◆ EXERCISE: Your task is to transcribe the data in full.

╭─ SOURCE RECORDS

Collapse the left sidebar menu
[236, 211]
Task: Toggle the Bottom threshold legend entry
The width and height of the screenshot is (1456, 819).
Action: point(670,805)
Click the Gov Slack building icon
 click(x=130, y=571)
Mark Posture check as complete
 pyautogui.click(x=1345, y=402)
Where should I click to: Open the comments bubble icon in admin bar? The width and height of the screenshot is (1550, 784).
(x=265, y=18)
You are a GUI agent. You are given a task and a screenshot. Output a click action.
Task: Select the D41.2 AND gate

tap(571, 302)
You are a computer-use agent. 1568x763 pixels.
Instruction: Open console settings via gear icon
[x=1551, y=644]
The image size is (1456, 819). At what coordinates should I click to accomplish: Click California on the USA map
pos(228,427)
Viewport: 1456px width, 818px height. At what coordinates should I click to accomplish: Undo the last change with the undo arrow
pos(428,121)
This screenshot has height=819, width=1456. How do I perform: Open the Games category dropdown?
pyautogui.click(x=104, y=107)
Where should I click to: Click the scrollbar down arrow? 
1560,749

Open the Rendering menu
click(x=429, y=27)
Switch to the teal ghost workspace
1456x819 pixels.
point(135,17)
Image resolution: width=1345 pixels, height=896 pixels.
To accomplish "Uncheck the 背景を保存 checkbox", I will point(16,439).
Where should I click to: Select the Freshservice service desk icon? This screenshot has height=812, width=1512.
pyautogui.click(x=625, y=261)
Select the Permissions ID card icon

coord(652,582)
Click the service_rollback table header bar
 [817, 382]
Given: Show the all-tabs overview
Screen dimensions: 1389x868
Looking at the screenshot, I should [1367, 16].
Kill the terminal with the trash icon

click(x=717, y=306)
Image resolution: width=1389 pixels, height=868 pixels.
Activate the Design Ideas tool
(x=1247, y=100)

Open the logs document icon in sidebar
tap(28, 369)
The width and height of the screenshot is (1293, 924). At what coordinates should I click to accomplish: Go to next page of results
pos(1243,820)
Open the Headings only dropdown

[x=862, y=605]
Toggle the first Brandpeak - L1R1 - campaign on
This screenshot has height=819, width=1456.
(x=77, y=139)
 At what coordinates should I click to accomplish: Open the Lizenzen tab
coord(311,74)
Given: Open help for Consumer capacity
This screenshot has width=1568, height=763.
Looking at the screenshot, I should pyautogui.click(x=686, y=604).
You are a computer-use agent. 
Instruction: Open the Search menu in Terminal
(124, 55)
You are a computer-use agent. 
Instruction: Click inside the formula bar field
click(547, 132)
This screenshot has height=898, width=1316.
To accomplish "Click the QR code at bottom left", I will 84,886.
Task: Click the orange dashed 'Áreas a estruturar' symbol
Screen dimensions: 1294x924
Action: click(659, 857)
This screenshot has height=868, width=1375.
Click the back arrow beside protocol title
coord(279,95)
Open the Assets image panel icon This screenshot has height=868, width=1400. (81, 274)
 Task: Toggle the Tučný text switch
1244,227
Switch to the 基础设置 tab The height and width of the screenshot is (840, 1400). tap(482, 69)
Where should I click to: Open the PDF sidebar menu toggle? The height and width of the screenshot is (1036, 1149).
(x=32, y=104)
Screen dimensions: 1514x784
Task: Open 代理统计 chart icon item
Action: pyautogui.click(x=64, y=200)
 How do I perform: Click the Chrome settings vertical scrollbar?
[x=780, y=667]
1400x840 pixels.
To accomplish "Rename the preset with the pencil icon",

╰─

◆ RESPONSE FOR THIS EXERCISE:
Collapse the left sidebar menu
[236, 211]
Task: Toggle the Bottom threshold legend entry
The width and height of the screenshot is (1456, 819).
Action: point(670,805)
Click the Gov Slack building icon
 click(x=130, y=571)
Mark Posture check as complete
 pyautogui.click(x=1345, y=402)
Where should I click to: Open the comments bubble icon in admin bar? The width and height of the screenshot is (1550, 784).
(x=265, y=18)
You are a GUI agent. You are given a task and a screenshot. Output a click action.
Task: Select the D41.2 AND gate

tap(571, 302)
You are a computer-use agent. 1568x763 pixels.
Instruction: Open console settings via gear icon
[x=1551, y=644]
The image size is (1456, 819). At what coordinates should I click to accomplish: Click California on the USA map
pos(228,427)
Viewport: 1456px width, 818px height. At what coordinates should I click to accomplish: Undo the last change with the undo arrow
pos(428,121)
This screenshot has height=819, width=1456. How do I perform: Open the Games category dropdown?
pyautogui.click(x=104, y=107)
Where should I click to: Click the scrollbar down arrow? 
1560,749

Open the Rendering menu
click(x=429, y=27)
Switch to the teal ghost workspace
1456x819 pixels.
point(135,17)
Image resolution: width=1345 pixels, height=896 pixels.
To accomplish "Uncheck the 背景を保存 checkbox", I will point(16,439).
Where should I click to: Select the Freshservice service desk icon? This screenshot has height=812, width=1512.
pyautogui.click(x=625, y=261)
Select the Permissions ID card icon

coord(652,582)
Click the service_rollback table header bar
 [817, 382]
Given: Show the all-tabs overview
Screen dimensions: 1389x868
Looking at the screenshot, I should [1367, 16].
Kill the terminal with the trash icon

click(x=717, y=306)
Image resolution: width=1389 pixels, height=868 pixels.
Activate the Design Ideas tool
(x=1247, y=100)

Open the logs document icon in sidebar
tap(28, 369)
The width and height of the screenshot is (1293, 924). At what coordinates should I click to accomplish: Go to next page of results
pos(1243,820)
Open the Headings only dropdown

[x=862, y=605]
Toggle the first Brandpeak - L1R1 - campaign on
This screenshot has height=819, width=1456.
(x=77, y=139)
 At what coordinates should I click to accomplish: Open the Lizenzen tab
coord(311,74)
Given: Open help for Consumer capacity
This screenshot has width=1568, height=763.
Looking at the screenshot, I should pyautogui.click(x=686, y=604).
You are a computer-use agent. 
Instruction: Open the Search menu in Terminal
(124, 55)
You are a computer-use agent. 
Instruction: Click inside the formula bar field
click(547, 132)
This screenshot has height=898, width=1316.
To accomplish "Click the QR code at bottom left", I will 84,886.
Task: Click the orange dashed 'Áreas a estruturar' symbol
Screen dimensions: 1294x924
Action: click(659, 857)
This screenshot has height=868, width=1375.
Click the back arrow beside protocol title
coord(279,95)
Open the Assets image panel icon This screenshot has height=868, width=1400. (81, 274)
 Task: Toggle the Tučný text switch
1244,227
Switch to the 基础设置 tab The height and width of the screenshot is (840, 1400). tap(482, 69)
Where should I click to: Open the PDF sidebar menu toggle? The height and width of the screenshot is (1036, 1149).
(x=32, y=104)
Screen dimensions: 1514x784
Task: Open 代理统计 chart icon item
Action: pyautogui.click(x=64, y=200)
 How do I perform: Click the Chrome settings vertical scrollbar?
[x=780, y=667]
1400x840 pixels.
To accomplish "Rename the preset with the pencil icon",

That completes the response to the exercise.